7. Il ressort des pièces du dossier, et notamment des termes de l’arrêté contesté, que ce dernier a été pris sur le fondement des articles L. 731-1 et L. 732-3 du code de l’entrée et du séjour des étrangers et du droit d’asile et qu’il consiste en un renouvellement de la mesure d’assignation à résidence qui avait été prise par un arrêté du préfet de la Meuse du 23 janvier 2024. Toutefois, par un jugement du 3 avril 2024, la magistrate désignée par le président du tribunal administratif de Nancy a annulé la décision du 23 janvier 2024 assignant M. B à résidence dans le département de la Meuse pour une durée de trente jours. Ce jugement a emporté la disparition rétroactive de l’ordonnancement juridique de cette décision. Le préfet de la Meuse ne pouvait ainsi légalement renouveler l’assignation à résidence ayant été annulée par la magistrate désignée par le président du tribunal administratif de Nancy. Par suite, le moyen tiré de ce que la décision attaquée est entachée d’erreur de droit doit être accueilli.
8. Il résulte de tout ce qui précède, sans qu’il soit besoin de se prononcer sur les autres moyens de la requête, que l’arrêté du 17 juillet 2025 du préfet de la Meuse doit être annulé.
Sur les conclusions à fin d’injonction :
9. Le présent jugement n’implique aucune mesure d’exécution. Par suite, les conclusions susvisées ne peuvent qu’être rejetées.
Sur les frais liés au litige :
10. M. B a obtenu le bénéfice de l’aide juridictionnelle provisoire. Par suite, son avocate peut se prévaloir des articles L. 761-1 du code de justice administrative et 37 de la loi du 10 juillet 1991. Il y a lieu, dans les circonstances de l’espèce, sous réserve que M. B obtienne définitivement l’aide juridictionnelle et que son conseil renonce à percevoir la somme correspondant à la part contributive de l’Etat, de mettre à la charge de l’Etat le versement à Me Lévi-Cyferman de la somme de 1 200 euros.
D E C I D E :
Article 1er : M. B est admis au bénéfice de l’aide juridictionnelle à titre provisoire.
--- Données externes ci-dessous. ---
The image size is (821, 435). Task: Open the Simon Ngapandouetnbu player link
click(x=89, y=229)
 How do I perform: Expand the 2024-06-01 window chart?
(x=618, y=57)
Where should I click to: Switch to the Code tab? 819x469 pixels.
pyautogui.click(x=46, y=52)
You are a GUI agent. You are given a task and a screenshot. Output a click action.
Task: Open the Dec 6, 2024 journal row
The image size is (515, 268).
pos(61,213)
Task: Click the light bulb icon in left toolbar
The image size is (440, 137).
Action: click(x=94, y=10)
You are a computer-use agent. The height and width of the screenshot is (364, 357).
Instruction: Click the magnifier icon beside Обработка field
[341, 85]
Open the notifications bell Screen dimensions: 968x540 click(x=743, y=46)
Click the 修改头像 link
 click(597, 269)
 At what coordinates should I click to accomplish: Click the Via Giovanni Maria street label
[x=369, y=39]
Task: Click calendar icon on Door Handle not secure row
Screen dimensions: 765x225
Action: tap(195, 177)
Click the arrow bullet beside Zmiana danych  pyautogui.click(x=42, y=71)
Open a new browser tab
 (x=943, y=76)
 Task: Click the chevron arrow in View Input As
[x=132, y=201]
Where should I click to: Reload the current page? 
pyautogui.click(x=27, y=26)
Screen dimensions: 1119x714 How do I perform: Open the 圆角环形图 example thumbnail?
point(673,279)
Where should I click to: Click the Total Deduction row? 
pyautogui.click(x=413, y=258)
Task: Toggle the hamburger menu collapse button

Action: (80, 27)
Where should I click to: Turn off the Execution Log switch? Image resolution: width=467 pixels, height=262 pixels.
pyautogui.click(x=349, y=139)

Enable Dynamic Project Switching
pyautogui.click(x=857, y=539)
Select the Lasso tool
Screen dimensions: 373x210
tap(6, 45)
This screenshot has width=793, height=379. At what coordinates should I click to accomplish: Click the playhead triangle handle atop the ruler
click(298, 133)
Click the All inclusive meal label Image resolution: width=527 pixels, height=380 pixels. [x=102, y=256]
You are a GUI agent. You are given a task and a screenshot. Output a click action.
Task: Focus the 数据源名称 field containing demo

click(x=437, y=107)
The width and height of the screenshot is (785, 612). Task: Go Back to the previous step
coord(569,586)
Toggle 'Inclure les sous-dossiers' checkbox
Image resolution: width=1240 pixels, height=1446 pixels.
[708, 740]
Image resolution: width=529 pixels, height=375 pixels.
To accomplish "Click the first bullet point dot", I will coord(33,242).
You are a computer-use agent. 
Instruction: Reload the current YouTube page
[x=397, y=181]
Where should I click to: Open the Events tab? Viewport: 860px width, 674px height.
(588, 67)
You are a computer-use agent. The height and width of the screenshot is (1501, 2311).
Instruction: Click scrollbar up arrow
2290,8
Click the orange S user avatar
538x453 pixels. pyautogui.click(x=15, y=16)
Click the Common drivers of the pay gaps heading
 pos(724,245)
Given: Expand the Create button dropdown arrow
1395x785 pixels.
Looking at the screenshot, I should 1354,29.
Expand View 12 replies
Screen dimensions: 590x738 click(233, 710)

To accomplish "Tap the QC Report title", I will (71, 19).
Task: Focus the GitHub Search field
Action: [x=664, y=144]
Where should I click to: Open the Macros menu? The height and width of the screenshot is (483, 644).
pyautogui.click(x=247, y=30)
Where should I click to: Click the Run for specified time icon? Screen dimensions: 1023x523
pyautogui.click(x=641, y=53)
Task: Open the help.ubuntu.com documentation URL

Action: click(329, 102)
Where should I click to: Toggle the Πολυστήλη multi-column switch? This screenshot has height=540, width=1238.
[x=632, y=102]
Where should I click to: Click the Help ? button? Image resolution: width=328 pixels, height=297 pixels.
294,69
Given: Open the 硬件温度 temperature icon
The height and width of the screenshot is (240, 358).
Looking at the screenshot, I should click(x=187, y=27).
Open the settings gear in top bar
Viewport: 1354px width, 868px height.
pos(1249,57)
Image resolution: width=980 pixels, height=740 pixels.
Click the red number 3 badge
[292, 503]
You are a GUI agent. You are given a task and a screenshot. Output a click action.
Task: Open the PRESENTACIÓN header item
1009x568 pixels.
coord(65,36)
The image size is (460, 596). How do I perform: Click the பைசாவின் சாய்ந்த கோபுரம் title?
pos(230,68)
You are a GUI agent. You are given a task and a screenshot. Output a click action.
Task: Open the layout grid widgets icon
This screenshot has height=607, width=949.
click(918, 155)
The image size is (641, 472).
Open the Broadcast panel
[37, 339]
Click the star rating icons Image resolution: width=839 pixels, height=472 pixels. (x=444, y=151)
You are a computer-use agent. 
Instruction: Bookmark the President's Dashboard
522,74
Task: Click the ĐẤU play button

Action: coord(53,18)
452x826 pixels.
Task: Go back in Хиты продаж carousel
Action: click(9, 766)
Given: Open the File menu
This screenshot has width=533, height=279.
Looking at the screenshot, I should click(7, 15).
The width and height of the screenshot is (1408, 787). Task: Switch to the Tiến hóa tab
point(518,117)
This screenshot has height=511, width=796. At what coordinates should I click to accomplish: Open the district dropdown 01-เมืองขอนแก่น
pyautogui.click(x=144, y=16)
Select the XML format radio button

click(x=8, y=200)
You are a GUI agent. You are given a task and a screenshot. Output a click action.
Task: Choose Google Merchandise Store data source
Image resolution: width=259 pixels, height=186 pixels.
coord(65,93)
Article 2 : L’arrêté du 17 juillet 2025 du préfet de la Meuse est annulé.
Article 3 : Sous réserve de l’admission définitive de M. B à l’aide juridictionnelle et que Me Lévi-Cyferman renonce à percevoir la somme correspondant à la part contributive de l’Etat, ce dernier versera à Me Lévi-Cyferman, avocate de M. B, une somme de 1 200 euros en application de l’article L. 761-1 du code de justice administrative et de l’article 37 de la loi du 10 juillet 1991.
Article 4 : Le surplus des conclusions de la requête est rejeté.
Article 5 : Le présent jugement sera notifié à M. A C, à Me Lévi-Cyferman, et au préfet de la Meuse.
Rendu public par mise à disposition au greffe le 14 août 2025.
Le magistrat désigné,
R. Gottlieb La greffière,
L. RémondLa République mande et ordonne au préfet de la Meuse en ce qui le concerne ou à tous commissaires de justice à ce requis en ce qui concerne les voies de droit commun contre les parties privées de pourvoir à l’exécution de la présente décision.